• Exercise prompt: Reproduce without any change every line of the entries below, starting at the line that contains "Screen dimensions: 1319x702" and continuing through the final line of the entries, with both of those lines included.

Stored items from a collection
* Begin *
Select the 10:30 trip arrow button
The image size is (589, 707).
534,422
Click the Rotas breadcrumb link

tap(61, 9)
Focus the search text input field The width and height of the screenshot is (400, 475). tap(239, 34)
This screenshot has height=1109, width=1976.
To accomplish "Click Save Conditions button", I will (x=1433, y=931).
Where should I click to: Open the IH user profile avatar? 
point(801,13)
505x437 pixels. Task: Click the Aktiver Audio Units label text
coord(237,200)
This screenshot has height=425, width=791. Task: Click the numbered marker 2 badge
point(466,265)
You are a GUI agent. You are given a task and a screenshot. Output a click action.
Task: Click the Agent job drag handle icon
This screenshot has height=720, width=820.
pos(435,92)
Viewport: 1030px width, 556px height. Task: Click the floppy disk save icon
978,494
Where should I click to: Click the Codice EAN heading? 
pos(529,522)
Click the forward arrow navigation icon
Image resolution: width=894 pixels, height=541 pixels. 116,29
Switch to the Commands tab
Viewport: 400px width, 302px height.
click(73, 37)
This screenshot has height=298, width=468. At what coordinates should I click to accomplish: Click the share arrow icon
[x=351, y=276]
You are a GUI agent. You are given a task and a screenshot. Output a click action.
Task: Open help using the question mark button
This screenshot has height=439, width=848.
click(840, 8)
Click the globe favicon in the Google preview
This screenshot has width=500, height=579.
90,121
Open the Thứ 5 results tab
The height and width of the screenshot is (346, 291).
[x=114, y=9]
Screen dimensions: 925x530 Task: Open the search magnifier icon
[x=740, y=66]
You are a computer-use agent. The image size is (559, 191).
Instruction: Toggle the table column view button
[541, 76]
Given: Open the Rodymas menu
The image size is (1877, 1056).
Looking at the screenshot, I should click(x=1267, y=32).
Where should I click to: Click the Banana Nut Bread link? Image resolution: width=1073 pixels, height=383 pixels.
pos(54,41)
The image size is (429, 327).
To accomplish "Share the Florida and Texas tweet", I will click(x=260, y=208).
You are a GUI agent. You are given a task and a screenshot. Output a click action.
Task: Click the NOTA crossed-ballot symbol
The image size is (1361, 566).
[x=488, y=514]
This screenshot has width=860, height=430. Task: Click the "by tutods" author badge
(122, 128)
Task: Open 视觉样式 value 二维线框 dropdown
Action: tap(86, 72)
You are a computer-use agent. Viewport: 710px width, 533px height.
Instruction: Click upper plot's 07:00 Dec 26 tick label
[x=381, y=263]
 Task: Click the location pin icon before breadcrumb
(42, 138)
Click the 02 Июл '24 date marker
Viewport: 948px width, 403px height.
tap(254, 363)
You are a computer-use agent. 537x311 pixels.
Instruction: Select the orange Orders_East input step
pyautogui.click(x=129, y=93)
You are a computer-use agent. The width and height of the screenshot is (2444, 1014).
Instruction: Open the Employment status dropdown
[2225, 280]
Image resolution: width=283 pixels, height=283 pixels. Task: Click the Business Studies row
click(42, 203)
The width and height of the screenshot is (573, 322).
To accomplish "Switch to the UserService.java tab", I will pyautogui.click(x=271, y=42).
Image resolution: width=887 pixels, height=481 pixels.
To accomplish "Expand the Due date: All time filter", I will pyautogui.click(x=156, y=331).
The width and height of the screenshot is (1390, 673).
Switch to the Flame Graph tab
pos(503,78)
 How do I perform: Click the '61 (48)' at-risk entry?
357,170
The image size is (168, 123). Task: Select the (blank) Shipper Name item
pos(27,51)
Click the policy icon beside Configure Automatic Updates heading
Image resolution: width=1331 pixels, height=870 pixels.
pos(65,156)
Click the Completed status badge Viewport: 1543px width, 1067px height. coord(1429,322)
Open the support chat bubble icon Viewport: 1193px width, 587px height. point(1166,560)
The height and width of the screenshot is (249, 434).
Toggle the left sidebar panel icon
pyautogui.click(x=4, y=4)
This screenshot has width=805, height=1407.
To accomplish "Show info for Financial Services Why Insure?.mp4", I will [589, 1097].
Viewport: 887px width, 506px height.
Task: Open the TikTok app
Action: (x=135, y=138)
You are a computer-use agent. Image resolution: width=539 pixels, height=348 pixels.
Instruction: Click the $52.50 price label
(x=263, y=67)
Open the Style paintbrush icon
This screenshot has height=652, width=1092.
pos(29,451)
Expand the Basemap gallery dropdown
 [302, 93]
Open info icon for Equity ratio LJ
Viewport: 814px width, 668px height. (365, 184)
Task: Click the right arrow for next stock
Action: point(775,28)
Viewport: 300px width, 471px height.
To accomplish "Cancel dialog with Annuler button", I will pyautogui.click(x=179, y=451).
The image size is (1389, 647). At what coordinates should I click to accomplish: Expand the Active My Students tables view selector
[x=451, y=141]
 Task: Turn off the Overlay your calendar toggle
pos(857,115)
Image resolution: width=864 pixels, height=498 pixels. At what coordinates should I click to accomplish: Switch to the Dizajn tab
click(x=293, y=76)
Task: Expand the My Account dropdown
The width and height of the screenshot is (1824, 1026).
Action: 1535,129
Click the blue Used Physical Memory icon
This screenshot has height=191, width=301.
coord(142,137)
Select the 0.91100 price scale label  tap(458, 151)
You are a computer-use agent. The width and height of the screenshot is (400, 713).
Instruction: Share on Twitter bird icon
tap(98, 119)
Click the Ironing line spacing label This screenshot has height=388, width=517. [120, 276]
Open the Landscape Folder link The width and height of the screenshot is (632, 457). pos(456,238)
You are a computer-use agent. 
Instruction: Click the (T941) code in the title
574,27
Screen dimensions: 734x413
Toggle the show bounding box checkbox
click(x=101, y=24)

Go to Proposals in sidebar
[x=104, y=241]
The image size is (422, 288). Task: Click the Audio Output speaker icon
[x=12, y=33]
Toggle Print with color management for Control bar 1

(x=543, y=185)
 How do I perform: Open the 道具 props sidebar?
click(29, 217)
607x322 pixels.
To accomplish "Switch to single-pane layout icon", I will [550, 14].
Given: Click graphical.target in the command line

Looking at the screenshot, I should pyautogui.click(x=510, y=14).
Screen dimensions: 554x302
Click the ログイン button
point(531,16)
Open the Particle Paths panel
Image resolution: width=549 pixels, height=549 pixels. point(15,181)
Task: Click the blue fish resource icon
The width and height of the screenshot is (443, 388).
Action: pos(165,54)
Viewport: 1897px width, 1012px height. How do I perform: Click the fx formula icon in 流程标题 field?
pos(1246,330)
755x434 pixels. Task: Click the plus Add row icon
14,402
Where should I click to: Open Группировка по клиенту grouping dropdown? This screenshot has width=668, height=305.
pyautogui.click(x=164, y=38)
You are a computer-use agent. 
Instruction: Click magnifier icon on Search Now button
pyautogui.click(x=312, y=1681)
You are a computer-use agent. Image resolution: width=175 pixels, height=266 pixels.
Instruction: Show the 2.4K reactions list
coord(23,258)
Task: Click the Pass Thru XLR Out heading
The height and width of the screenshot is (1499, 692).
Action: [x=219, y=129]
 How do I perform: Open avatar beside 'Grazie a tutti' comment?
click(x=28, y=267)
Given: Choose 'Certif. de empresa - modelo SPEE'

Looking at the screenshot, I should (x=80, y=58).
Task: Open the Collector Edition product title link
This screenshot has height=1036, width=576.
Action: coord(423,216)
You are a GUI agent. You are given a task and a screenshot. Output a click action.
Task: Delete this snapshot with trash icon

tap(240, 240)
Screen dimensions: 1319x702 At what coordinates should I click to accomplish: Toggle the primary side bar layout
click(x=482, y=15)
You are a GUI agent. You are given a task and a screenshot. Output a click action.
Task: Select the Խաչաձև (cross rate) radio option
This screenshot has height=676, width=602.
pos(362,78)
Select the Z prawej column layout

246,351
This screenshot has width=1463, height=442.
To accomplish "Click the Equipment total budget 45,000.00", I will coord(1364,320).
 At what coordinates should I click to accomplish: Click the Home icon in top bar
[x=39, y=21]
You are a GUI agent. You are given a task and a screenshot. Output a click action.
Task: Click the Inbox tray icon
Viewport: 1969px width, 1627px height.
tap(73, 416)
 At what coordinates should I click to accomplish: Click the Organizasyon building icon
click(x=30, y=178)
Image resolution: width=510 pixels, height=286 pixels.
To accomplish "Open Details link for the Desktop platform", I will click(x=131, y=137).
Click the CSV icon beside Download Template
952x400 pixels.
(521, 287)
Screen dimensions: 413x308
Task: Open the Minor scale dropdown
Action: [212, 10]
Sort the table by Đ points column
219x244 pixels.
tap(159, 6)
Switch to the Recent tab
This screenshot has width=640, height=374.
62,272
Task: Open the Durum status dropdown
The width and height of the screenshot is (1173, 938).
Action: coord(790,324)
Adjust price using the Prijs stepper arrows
* End *
• Final result:
Screen dimensions: 1319x702 At what coordinates should I click to accomplish: Toggle the primary side bar layout
click(x=482, y=15)
You are a GUI agent. You are given a task and a screenshot. Output a click action.
Task: Select the Խաչաձև (cross rate) radio option
This screenshot has height=676, width=602.
pos(362,78)
Select the Z prawej column layout

246,351
This screenshot has width=1463, height=442.
To accomplish "Click the Equipment total budget 45,000.00", I will coord(1364,320).
 At what coordinates should I click to accomplish: Click the Home icon in top bar
[x=39, y=21]
You are a GUI agent. You are given a task and a screenshot. Output a click action.
Task: Click the Inbox tray icon
Viewport: 1969px width, 1627px height.
tap(73, 416)
 At what coordinates should I click to accomplish: Click the Organizasyon building icon
click(x=30, y=178)
Image resolution: width=510 pixels, height=286 pixels.
To accomplish "Open Details link for the Desktop platform", I will click(x=131, y=137).
Click the CSV icon beside Download Template
952x400 pixels.
(521, 287)
Screen dimensions: 413x308
Task: Open the Minor scale dropdown
Action: [212, 10]
Sort the table by Đ points column
219x244 pixels.
tap(159, 6)
Switch to the Recent tab
This screenshot has width=640, height=374.
62,272
Task: Open the Durum status dropdown
The width and height of the screenshot is (1173, 938).
Action: coord(790,324)
Adjust price using the Prijs stepper arrows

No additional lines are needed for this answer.